WHAT TO PRODUCE:
In the material below, find every line containing "computer" and copy that line.
··· DATA FOR THIS TASK
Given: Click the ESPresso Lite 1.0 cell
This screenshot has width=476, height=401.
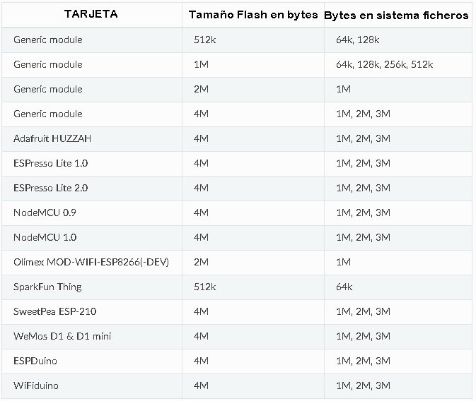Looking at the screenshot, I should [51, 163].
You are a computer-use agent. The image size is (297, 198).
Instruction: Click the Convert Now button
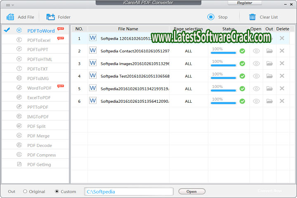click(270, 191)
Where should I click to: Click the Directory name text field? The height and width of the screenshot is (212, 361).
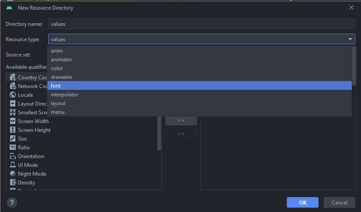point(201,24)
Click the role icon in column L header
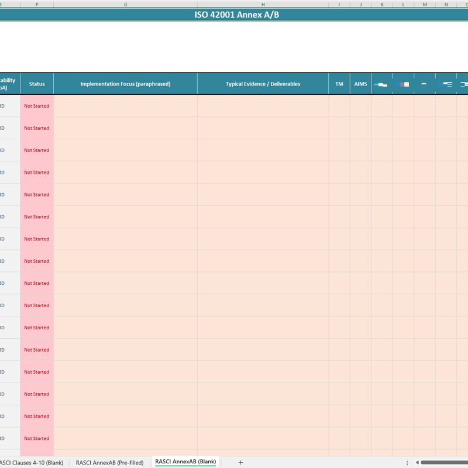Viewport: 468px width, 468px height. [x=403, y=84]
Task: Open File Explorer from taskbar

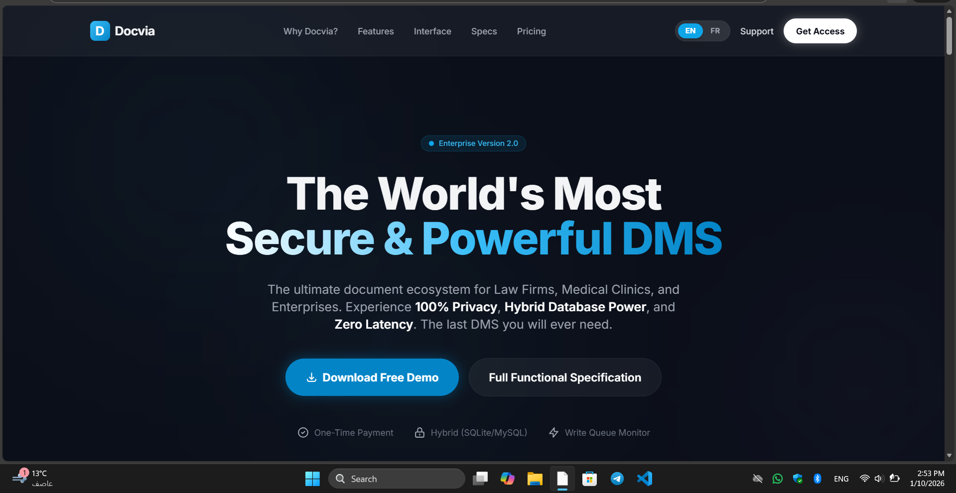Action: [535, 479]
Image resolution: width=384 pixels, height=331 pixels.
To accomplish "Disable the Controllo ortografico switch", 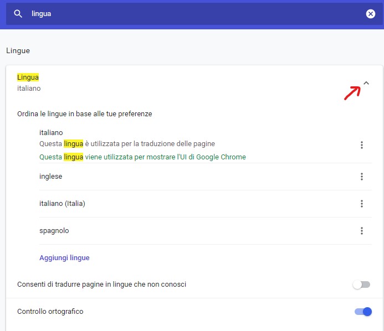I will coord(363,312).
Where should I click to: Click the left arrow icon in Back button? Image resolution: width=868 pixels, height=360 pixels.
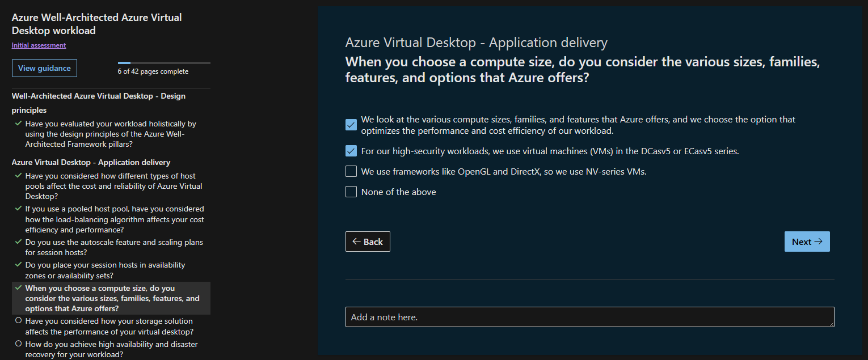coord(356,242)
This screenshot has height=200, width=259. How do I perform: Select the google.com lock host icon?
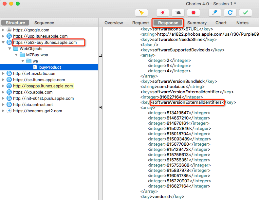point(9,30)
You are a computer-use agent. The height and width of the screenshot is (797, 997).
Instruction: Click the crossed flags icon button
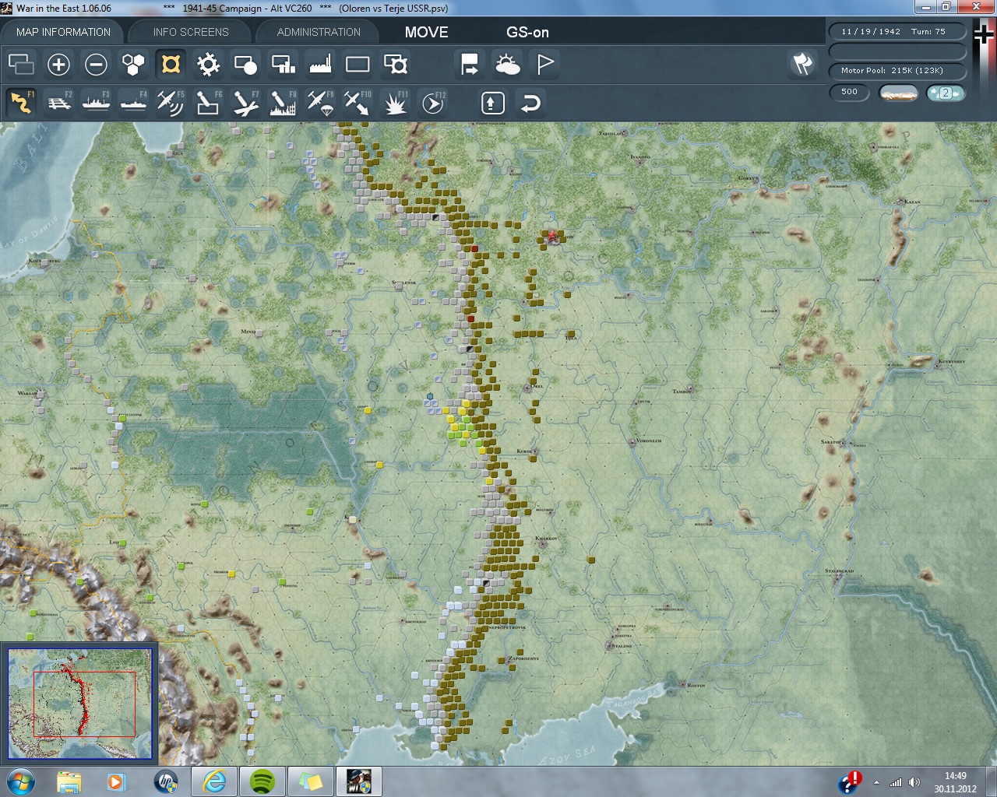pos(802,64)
······
··· DATA FOR THIS TASK
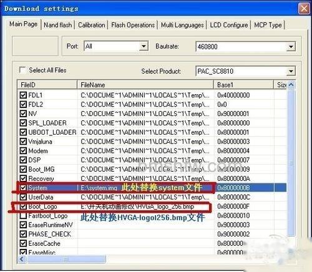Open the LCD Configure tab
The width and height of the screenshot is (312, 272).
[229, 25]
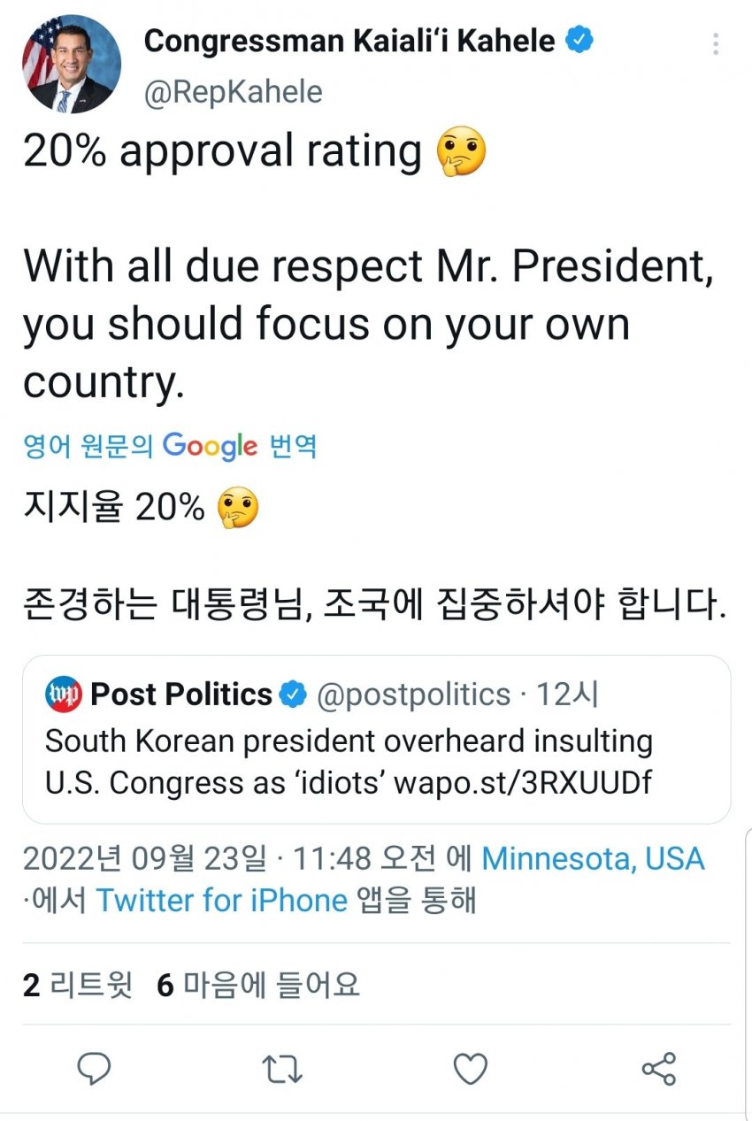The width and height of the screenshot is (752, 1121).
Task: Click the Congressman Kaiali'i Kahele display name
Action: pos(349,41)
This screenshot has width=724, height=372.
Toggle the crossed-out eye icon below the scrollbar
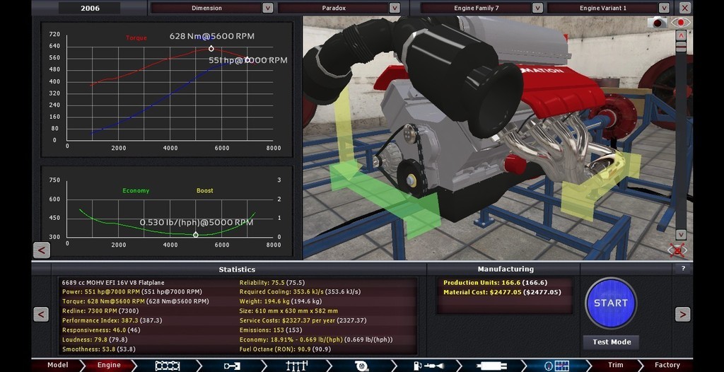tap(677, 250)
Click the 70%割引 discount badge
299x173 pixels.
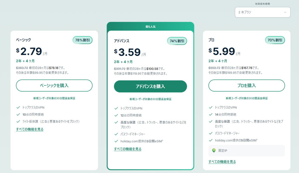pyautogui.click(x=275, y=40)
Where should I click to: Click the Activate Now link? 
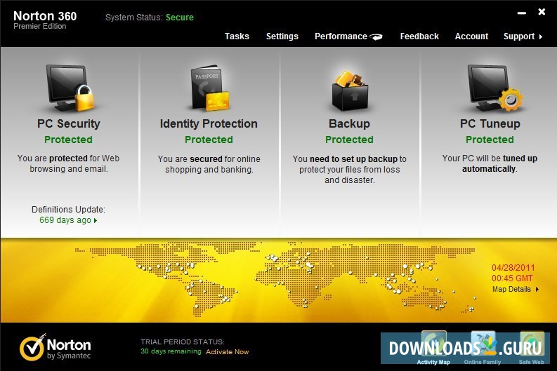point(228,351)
······
ANSWER AREA:
You are a computer-use agent. The image size is (297, 198).
You are a computer-use agent. The height and width of the screenshot is (797, 997).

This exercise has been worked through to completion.